A quick review of the David Michael Barrett-penned, Casper Andreas-directed gay noir film, which I thought was a terrific watch and said so. I hope those who have seen it around the country on the festival circuit think so too. It premiered at Chicago’s Reeling LGBT film festival the same week as EastSiders season two landed, both starring Kit Williamson and Van Hansis.
See #4. This was a short piece referencing that piece when actor Petteri Paavola, who figures prominently in the LGBT storyline on the Finnish sudser Salatut Elämät decided to take a sabbatical from the show. It cracks me up that now if you Google him, this piece ranks on page one of the results (at least in the English results)!

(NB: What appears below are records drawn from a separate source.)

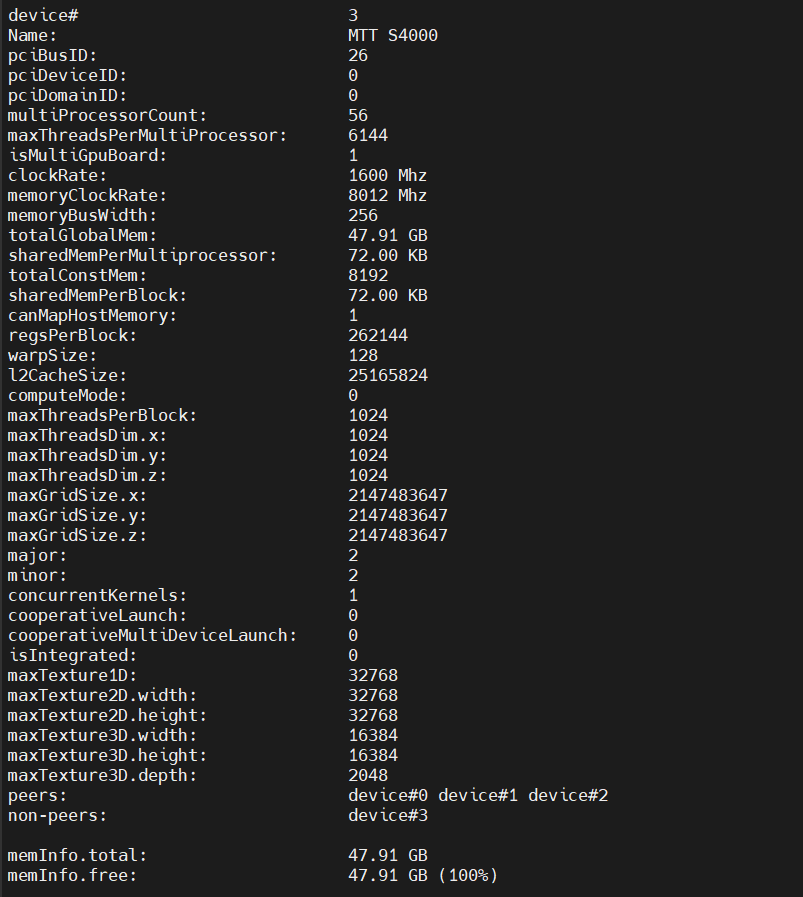Click the non-peers value device#3
This screenshot has height=897, width=803.
point(388,815)
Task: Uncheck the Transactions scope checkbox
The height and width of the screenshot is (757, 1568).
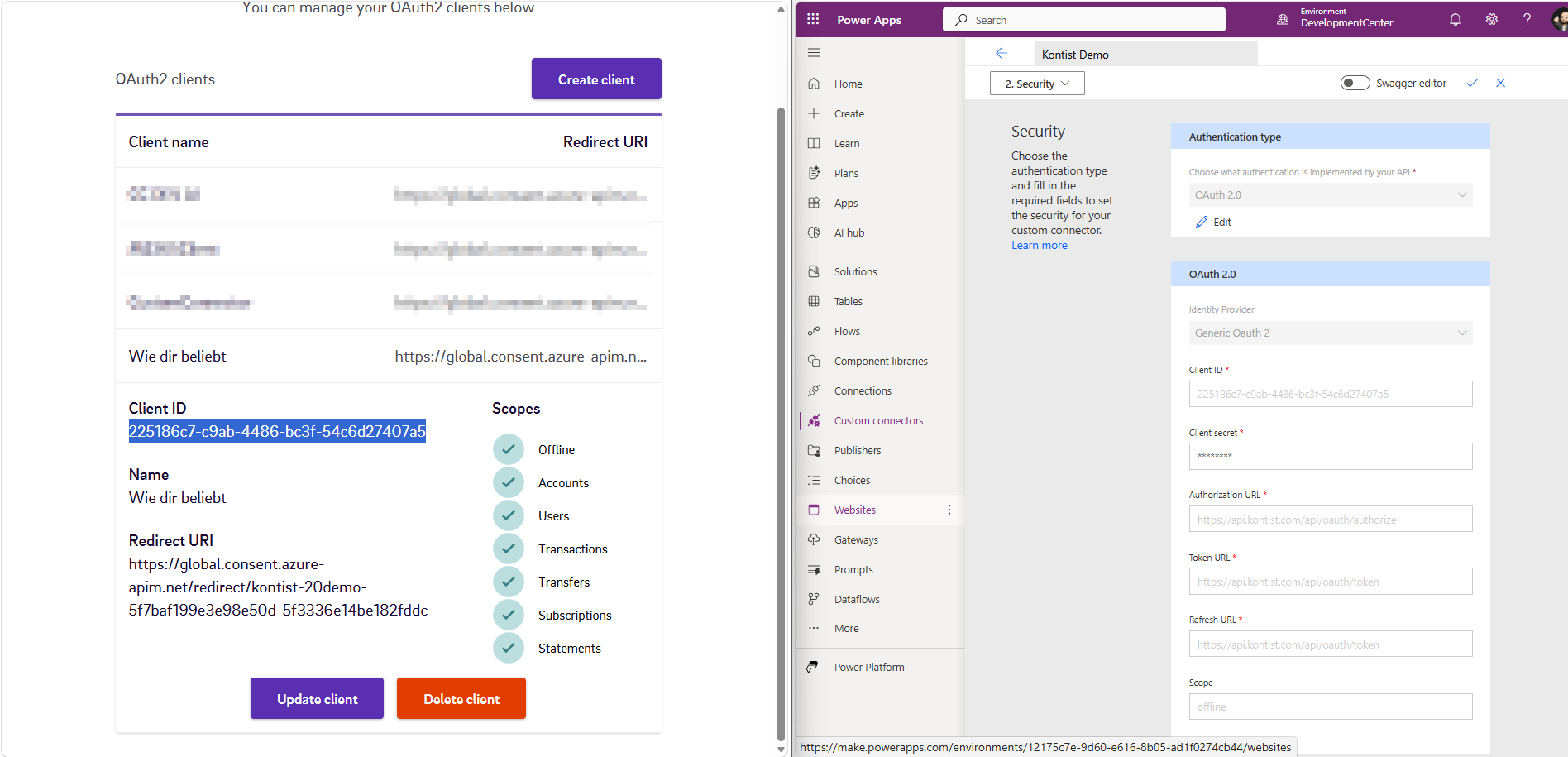Action: click(509, 549)
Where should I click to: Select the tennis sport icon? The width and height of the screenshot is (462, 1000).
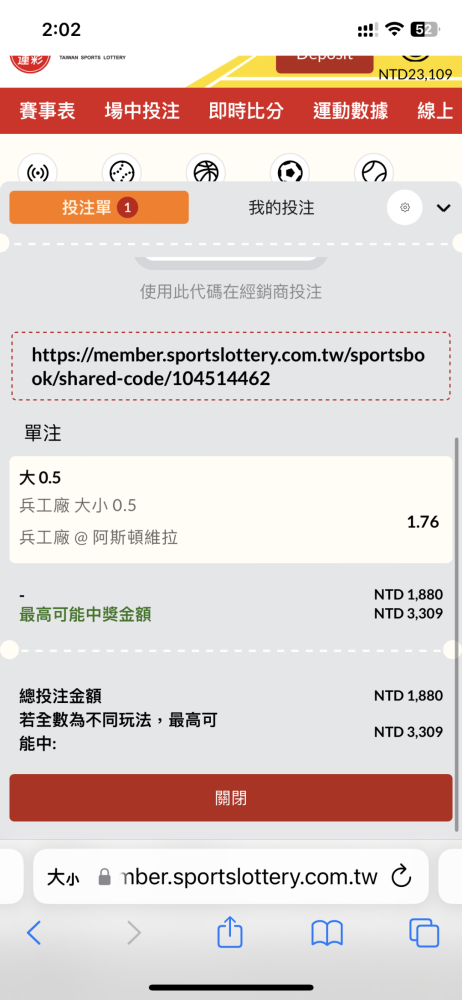tap(373, 171)
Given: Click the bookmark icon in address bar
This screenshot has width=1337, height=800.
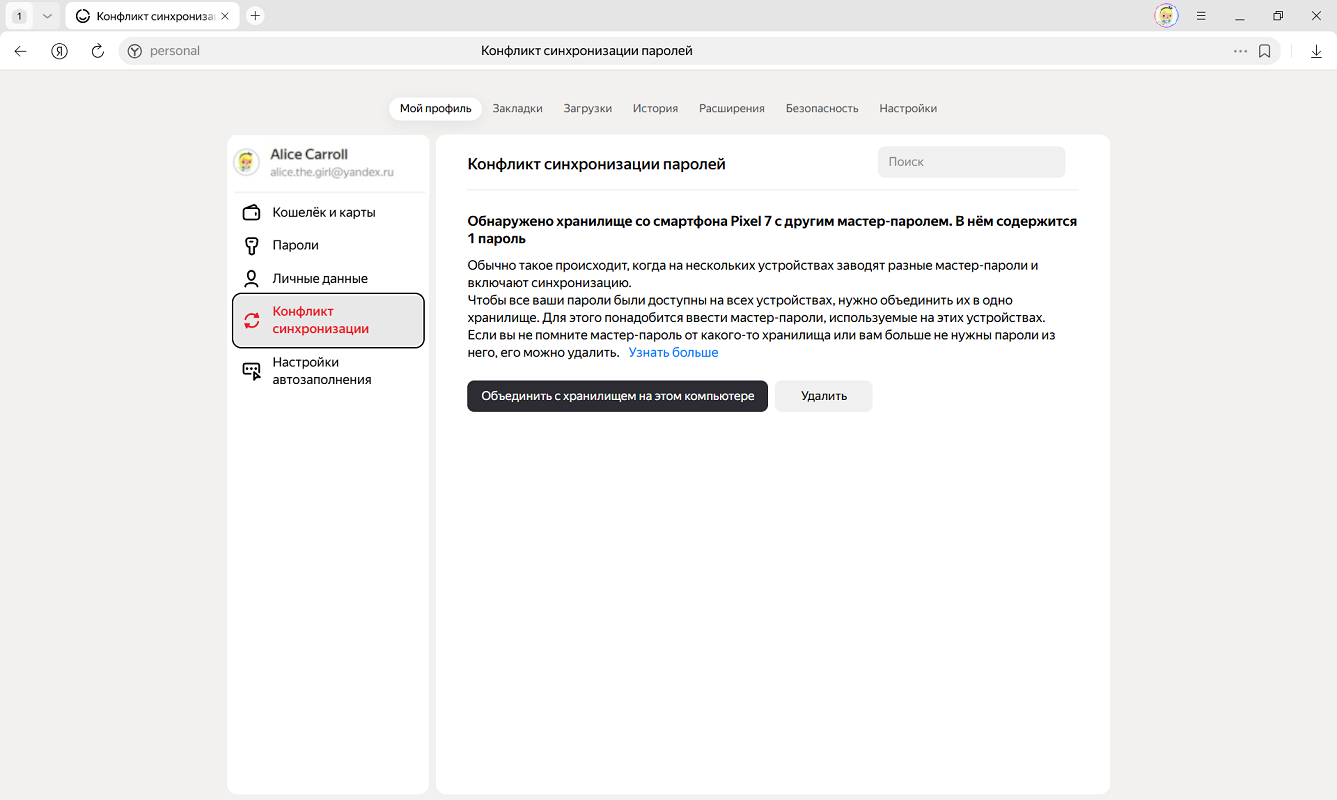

When Days of our Lives stupidly killed off legacy character Will Horton it was the straw that broke the camel’s back for me. It was bad enough to erase a culturally very important LBGT storyline off the map, but to monkey with the legacy of the show? No. I quit watching. Many readers felt the same. This late-in-the-year piece is still pulling in readers who, one assumes given the comments, are also still ticked-off at the direction of the show.
A quick thanks to Freddie Smith when he left Days of our Lives. He was the best performer on daytime since Van Hansis in my estimation and his exceptional talent is sorely missed.
These guys are nearly out of college now, I think! However, this one keeps bubbling up. I looked to see if it got the most views around prom time, but no, people are searching for this year-round. Another example of the lightning fast changes happening on the social landscape. This was NEWS — in all caps — two years ago. Today, not really. As it should be.